Le 1er février : Seule VIamedis annonce la cyberattaque dans un communiqué de presse et précise le périmètre.
Le site internet de Viamedis est mis en veille. Le site d’Almerys fonctionne sans aucune mention de la violation.
7 février 2024: La CNIL annonce l’ouverture d’une enquête dans un communiqué
9 février : le site cybermalveillance.gouv.fr met en ligne un formulaire de dépôt de plainte pour les assurés victimes. Une enquête pour délit est diligentée et confiée à la Brigade de Lutte contre la cybercriminalité pour « atteintes à des systèmes de traitement automatisé de données, collecte frauduleuse de données à caractère personnel et recel provenant d’un délit ».
Le même jour, l’ACDP révèle que les données des professionnels de santé sont usurpées et révèle l’ampleur des dégâts sur les acteurs et système de santé et de confiance numérique.
Notre analyse
Les entreprises ont rapidement réalisé la déclaration de violation de données auprès de CNIL dans les délais impartis conformément au RGPD.
Elles ont également diffusé des informations sur les réseaux sociaux et par le biais de communiqué de presse.
Elles ont collaboré rapidement avec les autorités.
Néanmoins, les communications de Viamedis et Almérys sont imprécises.
Au lieu d’informer, de rassurer et d’inciter les assurés et les professionnels à agir, les communications de Viamedis proposent d’attendre.

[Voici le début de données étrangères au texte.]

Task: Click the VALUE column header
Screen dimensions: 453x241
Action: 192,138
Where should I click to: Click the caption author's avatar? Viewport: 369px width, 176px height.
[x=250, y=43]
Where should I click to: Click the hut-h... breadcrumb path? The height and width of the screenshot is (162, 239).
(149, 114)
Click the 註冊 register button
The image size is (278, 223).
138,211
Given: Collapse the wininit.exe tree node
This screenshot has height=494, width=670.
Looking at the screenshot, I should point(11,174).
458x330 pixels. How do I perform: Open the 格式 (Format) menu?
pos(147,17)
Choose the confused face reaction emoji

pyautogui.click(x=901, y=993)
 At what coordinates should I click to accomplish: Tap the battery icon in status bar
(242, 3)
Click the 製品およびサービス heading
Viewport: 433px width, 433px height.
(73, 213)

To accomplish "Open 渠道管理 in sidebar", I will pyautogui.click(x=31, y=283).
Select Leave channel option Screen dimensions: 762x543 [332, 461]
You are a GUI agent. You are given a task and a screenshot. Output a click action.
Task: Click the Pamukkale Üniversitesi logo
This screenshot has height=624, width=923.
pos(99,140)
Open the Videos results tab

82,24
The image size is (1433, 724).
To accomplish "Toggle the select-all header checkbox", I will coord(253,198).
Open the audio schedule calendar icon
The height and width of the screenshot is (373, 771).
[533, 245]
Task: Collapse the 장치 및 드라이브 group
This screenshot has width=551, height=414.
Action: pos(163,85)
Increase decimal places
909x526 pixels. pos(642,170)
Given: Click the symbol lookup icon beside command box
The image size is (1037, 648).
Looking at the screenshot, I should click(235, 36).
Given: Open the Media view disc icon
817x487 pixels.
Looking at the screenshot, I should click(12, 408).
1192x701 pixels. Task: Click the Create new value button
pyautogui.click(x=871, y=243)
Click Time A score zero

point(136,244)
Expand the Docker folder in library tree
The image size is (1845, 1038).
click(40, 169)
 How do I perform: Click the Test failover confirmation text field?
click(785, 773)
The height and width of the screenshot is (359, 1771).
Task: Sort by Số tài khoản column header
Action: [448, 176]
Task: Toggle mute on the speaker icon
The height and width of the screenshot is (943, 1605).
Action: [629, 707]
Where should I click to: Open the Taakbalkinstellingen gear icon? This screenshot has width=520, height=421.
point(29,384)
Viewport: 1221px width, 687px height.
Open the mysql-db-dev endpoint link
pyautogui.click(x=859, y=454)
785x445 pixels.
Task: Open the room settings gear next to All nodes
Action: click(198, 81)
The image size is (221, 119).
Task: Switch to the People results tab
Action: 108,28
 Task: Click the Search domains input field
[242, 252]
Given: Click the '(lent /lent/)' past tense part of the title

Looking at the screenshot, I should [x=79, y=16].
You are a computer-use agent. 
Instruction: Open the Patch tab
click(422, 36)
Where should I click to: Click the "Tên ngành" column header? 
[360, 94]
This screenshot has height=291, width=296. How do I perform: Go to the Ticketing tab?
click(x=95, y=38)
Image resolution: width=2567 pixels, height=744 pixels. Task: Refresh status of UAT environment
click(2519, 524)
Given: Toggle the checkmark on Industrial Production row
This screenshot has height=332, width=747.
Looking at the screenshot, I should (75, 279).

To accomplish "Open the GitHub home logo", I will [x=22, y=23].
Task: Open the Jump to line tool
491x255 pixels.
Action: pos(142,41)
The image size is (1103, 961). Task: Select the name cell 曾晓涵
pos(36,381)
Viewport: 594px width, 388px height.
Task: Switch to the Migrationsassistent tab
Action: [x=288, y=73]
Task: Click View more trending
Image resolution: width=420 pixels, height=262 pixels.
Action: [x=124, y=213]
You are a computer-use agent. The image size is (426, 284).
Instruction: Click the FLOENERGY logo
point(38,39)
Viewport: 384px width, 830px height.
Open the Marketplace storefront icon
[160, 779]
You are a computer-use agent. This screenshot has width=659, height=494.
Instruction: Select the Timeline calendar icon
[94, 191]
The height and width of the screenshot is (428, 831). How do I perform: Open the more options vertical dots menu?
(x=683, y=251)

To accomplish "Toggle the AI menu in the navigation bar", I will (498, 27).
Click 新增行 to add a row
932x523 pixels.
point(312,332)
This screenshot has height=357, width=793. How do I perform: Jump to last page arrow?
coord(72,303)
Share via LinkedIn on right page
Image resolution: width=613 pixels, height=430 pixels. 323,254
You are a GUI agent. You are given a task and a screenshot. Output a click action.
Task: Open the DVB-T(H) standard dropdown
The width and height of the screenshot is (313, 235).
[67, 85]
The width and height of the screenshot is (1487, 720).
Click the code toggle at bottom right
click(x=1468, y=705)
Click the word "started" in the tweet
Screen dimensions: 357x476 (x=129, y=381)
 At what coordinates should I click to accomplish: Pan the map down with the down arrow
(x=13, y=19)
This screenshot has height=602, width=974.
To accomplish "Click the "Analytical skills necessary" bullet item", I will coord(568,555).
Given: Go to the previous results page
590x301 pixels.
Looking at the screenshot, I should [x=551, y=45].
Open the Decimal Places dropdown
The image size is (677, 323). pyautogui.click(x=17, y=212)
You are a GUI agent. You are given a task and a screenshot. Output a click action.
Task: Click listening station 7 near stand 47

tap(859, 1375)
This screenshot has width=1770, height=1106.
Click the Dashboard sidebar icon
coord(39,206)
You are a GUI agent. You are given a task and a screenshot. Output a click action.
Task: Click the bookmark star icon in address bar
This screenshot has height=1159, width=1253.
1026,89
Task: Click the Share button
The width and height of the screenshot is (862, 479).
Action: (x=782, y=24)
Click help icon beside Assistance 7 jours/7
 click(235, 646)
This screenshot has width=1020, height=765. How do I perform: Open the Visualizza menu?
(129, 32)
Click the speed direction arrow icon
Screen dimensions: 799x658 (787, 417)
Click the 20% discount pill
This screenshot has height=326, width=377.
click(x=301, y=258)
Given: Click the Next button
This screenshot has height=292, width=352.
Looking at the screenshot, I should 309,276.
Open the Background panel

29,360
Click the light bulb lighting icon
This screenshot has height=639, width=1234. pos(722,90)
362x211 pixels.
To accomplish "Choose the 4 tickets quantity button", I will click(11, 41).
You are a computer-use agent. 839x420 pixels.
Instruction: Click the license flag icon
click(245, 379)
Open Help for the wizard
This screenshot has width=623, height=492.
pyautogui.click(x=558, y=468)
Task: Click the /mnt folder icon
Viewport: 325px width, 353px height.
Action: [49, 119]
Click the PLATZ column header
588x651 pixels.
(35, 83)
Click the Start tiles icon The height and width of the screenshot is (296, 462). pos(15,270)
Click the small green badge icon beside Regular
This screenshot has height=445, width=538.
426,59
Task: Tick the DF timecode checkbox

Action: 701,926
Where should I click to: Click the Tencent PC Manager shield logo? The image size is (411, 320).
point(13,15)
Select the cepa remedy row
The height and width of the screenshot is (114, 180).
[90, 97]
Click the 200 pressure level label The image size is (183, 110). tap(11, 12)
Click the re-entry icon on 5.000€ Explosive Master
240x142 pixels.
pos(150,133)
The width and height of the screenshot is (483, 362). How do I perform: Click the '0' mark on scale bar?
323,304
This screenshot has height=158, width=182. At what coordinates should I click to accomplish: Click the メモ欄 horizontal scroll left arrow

Almerys garde le silence.
Les premières informations du communiqué de Viamedis sont floues. Elles indiquent un faible nombre de personnes concernées.
Les deux entreprises minimisent la gravité de l’attaque. Viamedis souligne que les données bancaires et médicales n’ont pas été compromises.
L’information après vérification est contredite par différentes sources quelques jours après précisant des violations concernant les professionnels de santé.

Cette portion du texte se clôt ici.